Kabayan kemudian menanyakan nama asli mertuanya kepada Nyi Iteung, istrinya. Nyi Iteung mengingatkan suaminya bahwa berdasar adat saat itu, mengetahui nama asli mertua adalah sebuah pantangan. Namun Kabayan berusaha meyakinkan Nyi Iteung bahwa ia ingin mendoakan mertuanya agar panjang umur, murah rezeki, dan jauh dari marabahaya. Nyi Iteung akhirnya memberi tahu nama asli mertuanya yaitu, Ki Nolednad.
Nyi Iteung meminta suaminya untuk tidak menyebutkan nama mertuanya kepada siapapun. Kabayan menyanggupinya. Setelah mengetahui nama mertuanya, Si Kabayan kemudian mencari air enau yang masih kental. Ia kemudian melumuri seluruh tubuhnya dengan air enau. Selanjutnya Kabayan menempelkan kapuk ke seluruh tubuhnya. Hingga tubuhnya terlihat berwarna putih karena dipenuhi oleh kapuk.

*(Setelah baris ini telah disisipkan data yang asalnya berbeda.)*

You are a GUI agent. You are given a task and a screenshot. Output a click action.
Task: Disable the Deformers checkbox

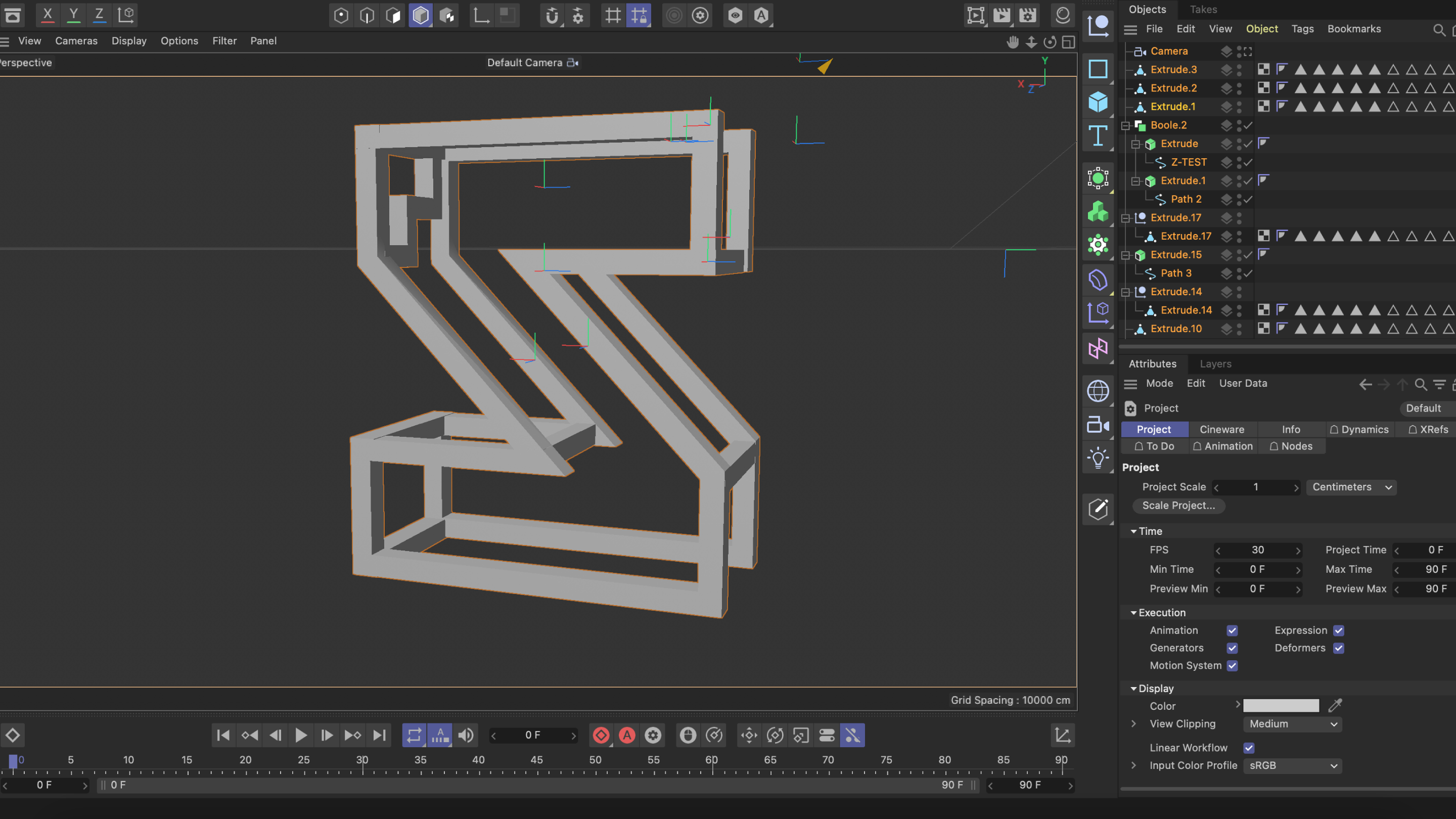(x=1338, y=648)
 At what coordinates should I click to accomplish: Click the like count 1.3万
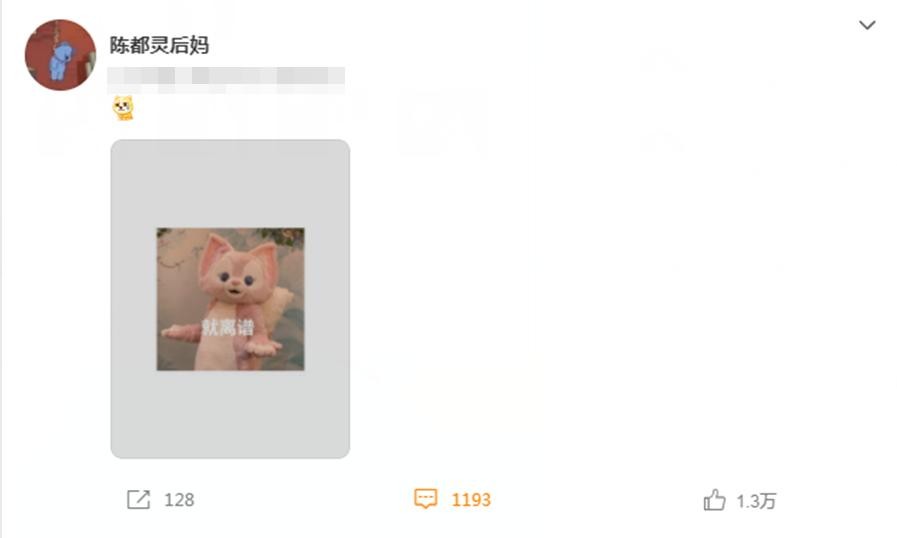pos(756,501)
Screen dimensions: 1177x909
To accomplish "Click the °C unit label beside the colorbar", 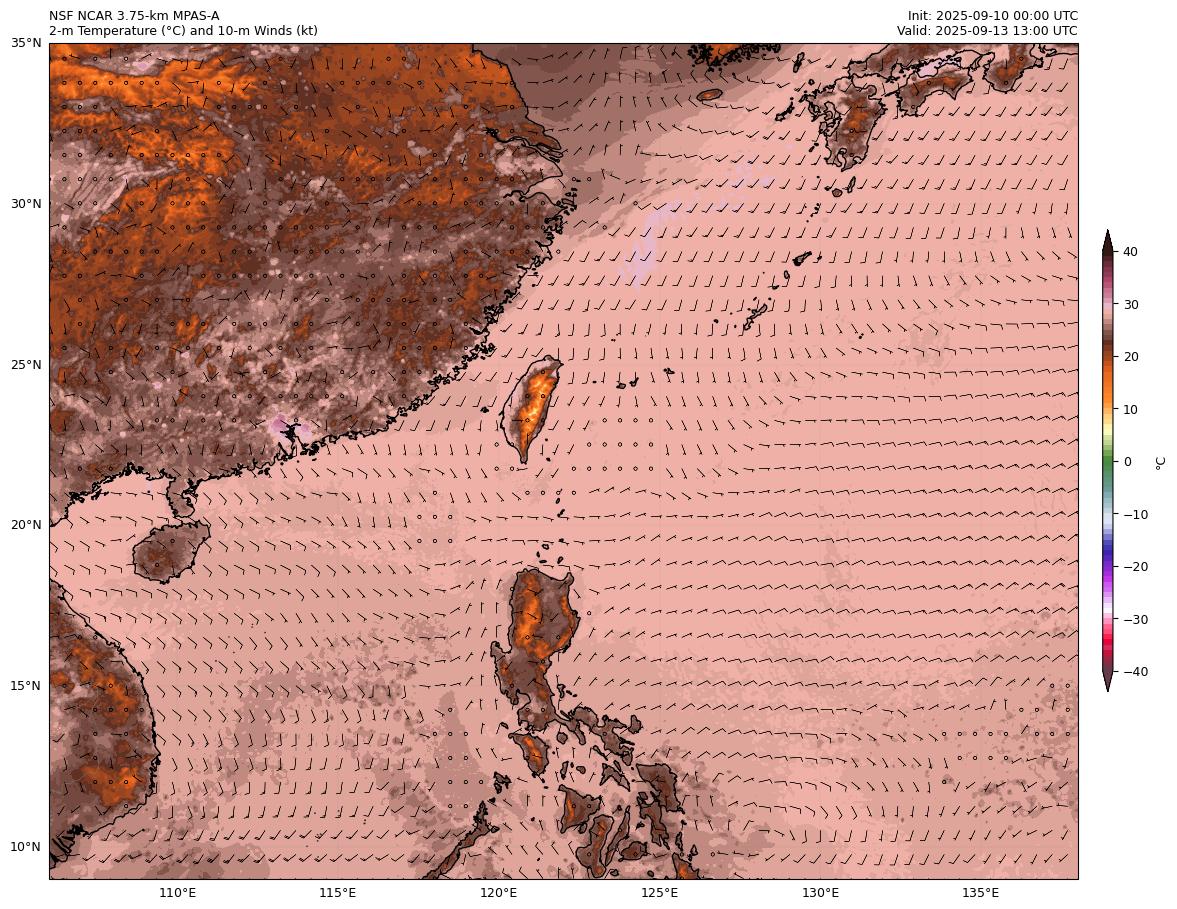I will point(1160,462).
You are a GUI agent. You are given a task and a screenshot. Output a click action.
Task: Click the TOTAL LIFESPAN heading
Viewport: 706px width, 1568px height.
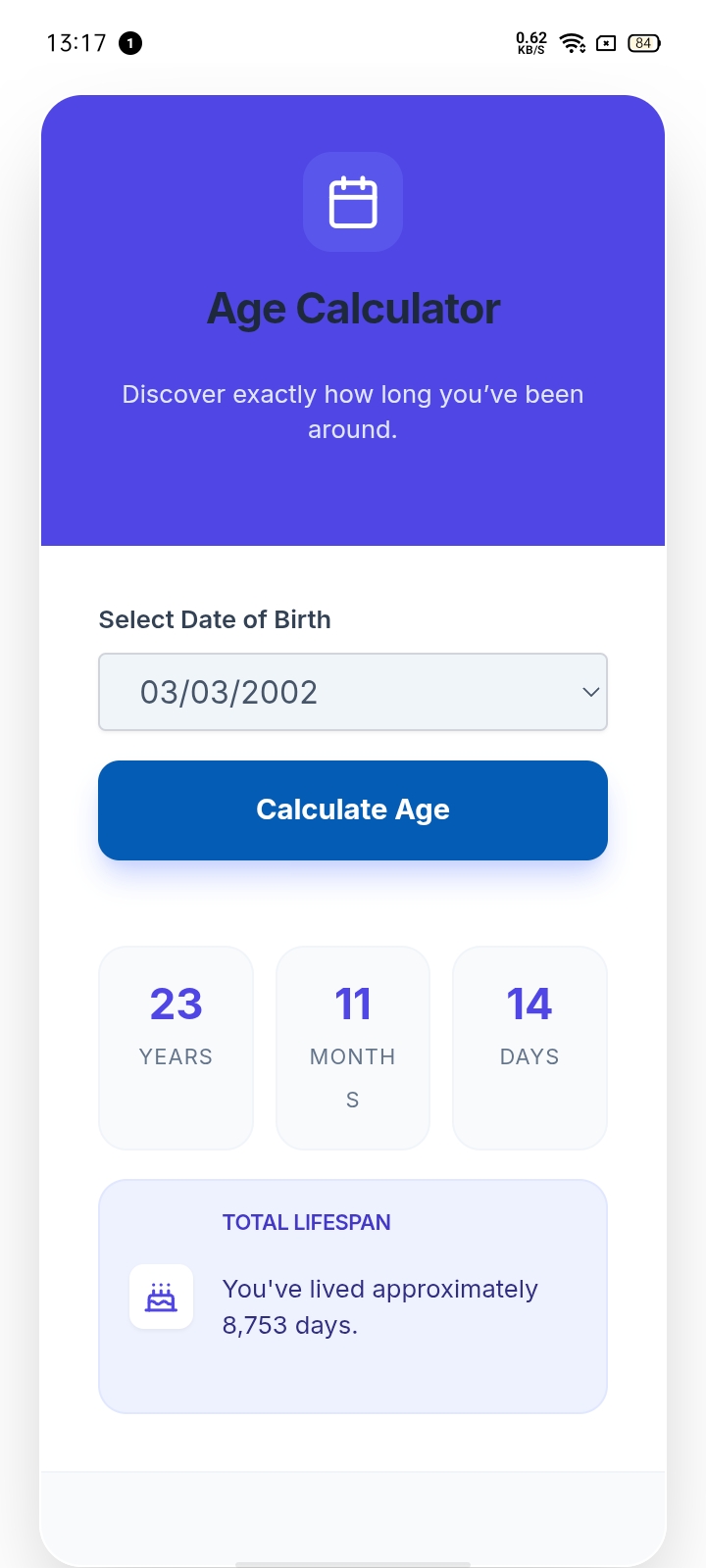(x=306, y=1222)
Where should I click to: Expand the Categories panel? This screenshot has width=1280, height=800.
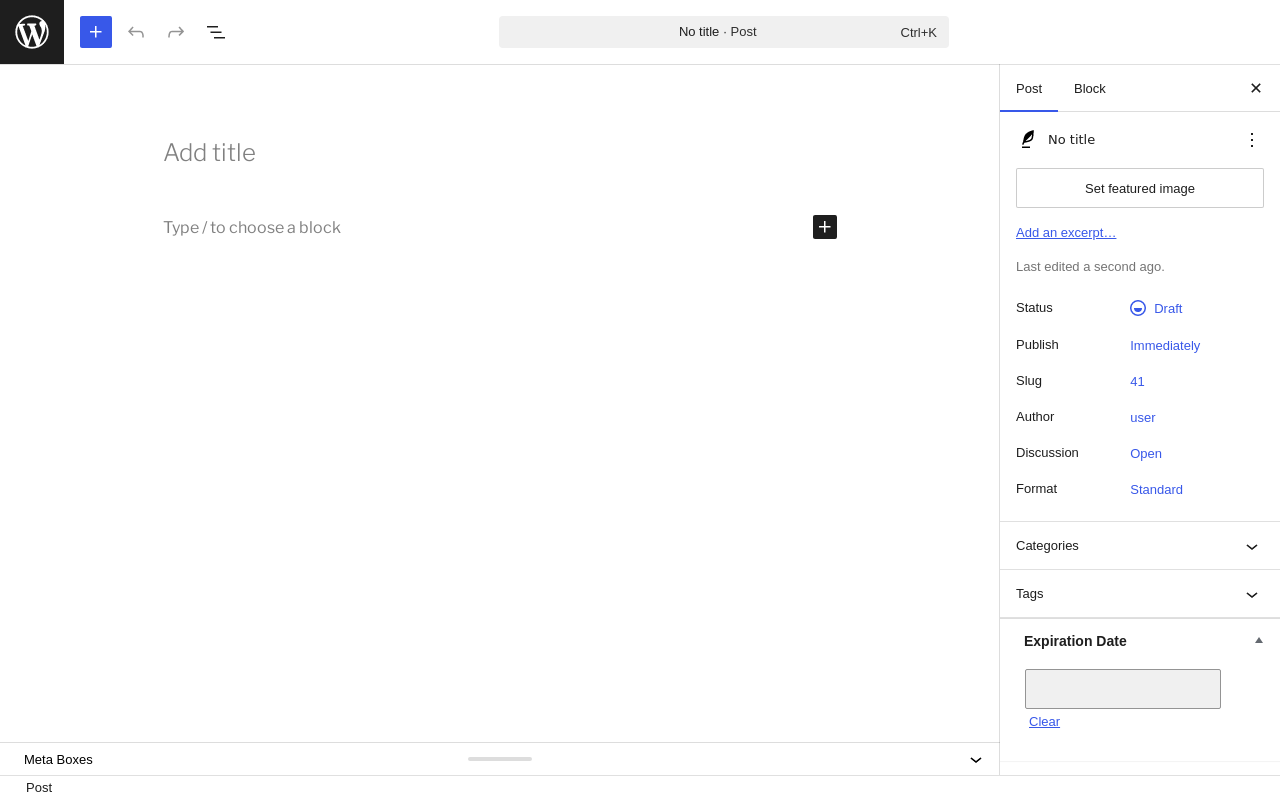point(1140,546)
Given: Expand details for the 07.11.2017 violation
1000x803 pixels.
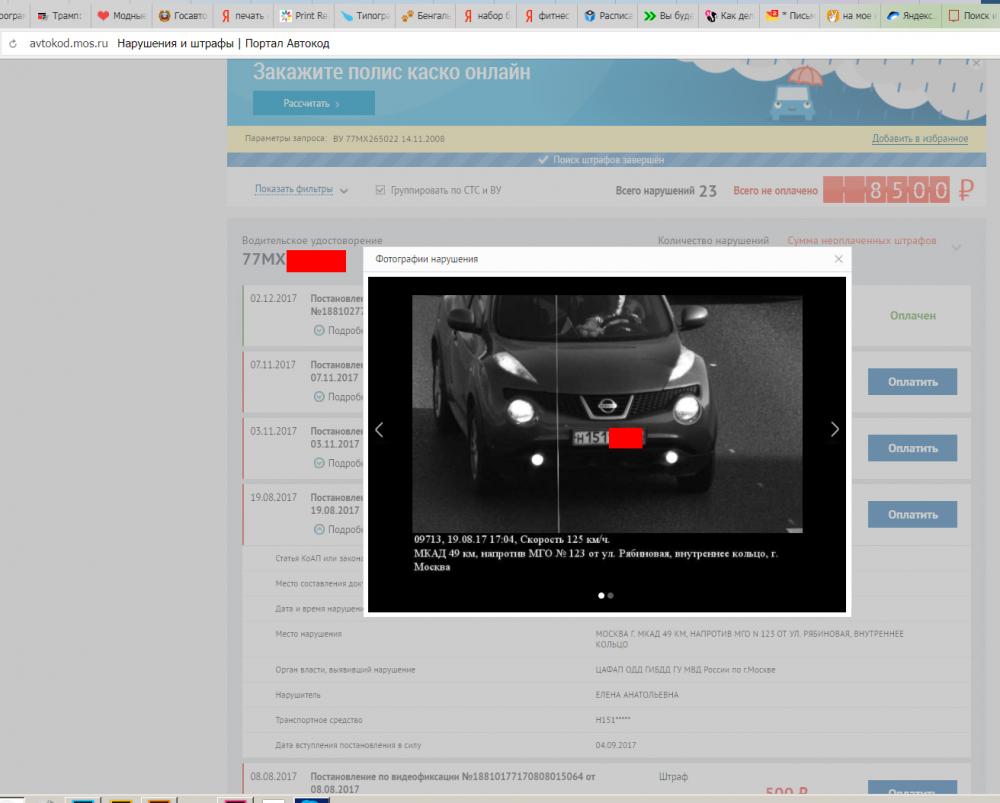Looking at the screenshot, I should (337, 397).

Ia kemudian menuju lubuk tempat mertuanya biasa mandi. Ia memanjat pohon dan menunggu mertuanya yang akan mandi. Saat mertua Kabayan hendak mandi, Si Kabayan kemudian memanggil nama mertuanya.
“Nolednad! Nolednad!” teriak Kabayan.
Suaranya dibuat agak berat.
“Siapa yang memanggil namaku?” Mertuanya sedikit ketakutan ketika melihat ke atas pohon ada sesosok mahluk bertubuh putih menyeramkan.
“Nolednad, aku Kakek penunggu lubuk. Dengar Nolednad, engkau harus menyayangi menantumu Si Kabayan . Karena ia adalah cucu kesayanganku. Jangan menyia-nyiakannya. Urus dia baik-baik. Jika engkau tidak mengurusnya baik-baik, percayalah, hidupmu akan penuh marabahaya.” kata Kabayan.
“Baik baik Kakek penunggu lubuk. Mulai sekarang Aku akan mengurus dan menyayangi Kabayan sepenuh hati. Aku janji Kakek.” kata mertua Kabayan ketakutan.
Sejak saat itu, Si Kabayan sangat disayangi oleh mertuanya. Ia dibuatkan sebuah rumah kecil untuk ditinggali bersama istrinya. Begitu juga sandang pangan pun dicukupi. Mertuanya juga sudah tidak pernah lagi memarahinya karena takut dengan pesan Kakek penunggu lubuk. Akhir cerita, setelah disayangi sepenuh hati oleh mertuanya, Si Kabayan akhirnya sadar dengan sikap malas dan tipu dayanya. Ia kini tidak lagi malas-malasan. Ia sekarang mulai rajin bekerja sebagai buruh di ladang. Ia menyayangi Nyi Iteung juga menyayangi mertuanya.
***
Eko sampai di rumah Budi, ya memarkirkan motornya dengan baik di depan rumah Budi. Eko pun duduk dengan baik di sebelah Budi. Ya Budi telah selesai membaca cerpen di buku Bahasa Indonesia, ya buku di taruh di meja.
"Buku Bahasa Indonesia di baca Budi. Kan Budi telah lulus sekolah SMA?!" kata Eko.
"Ada cerita yang menarik, ya cerpen di buku Bahasa Indonesia. Cerpen itu dengan judul 'Si Kabayan'," kata Budi.
"Ooooo karena ada cerita cerpen yang berjudul 'Si Kabayan', ya jadinya Budi baca buku Bahasa Indonesia," kata Eko.
"Eko main catur saja!" kata Budi.
"Main catur. Main lain gitu!" kata Eko.
"Main lain. Berarti main ini saja!" kata Budi.
Budi mengambil sebuah barang di bawah meja dan di taruh di atas meja.
"Permainan ular tangga," kata Eko.
"Iya," kata Budi.
"Ya kalau begitu main," kata Eko.
"Ok!!!!," kata Budi.
Budi dan Eko main ular tangga, ya dengan baik, ya sambil menikmati makan gorengan dan juga minum teh gelas.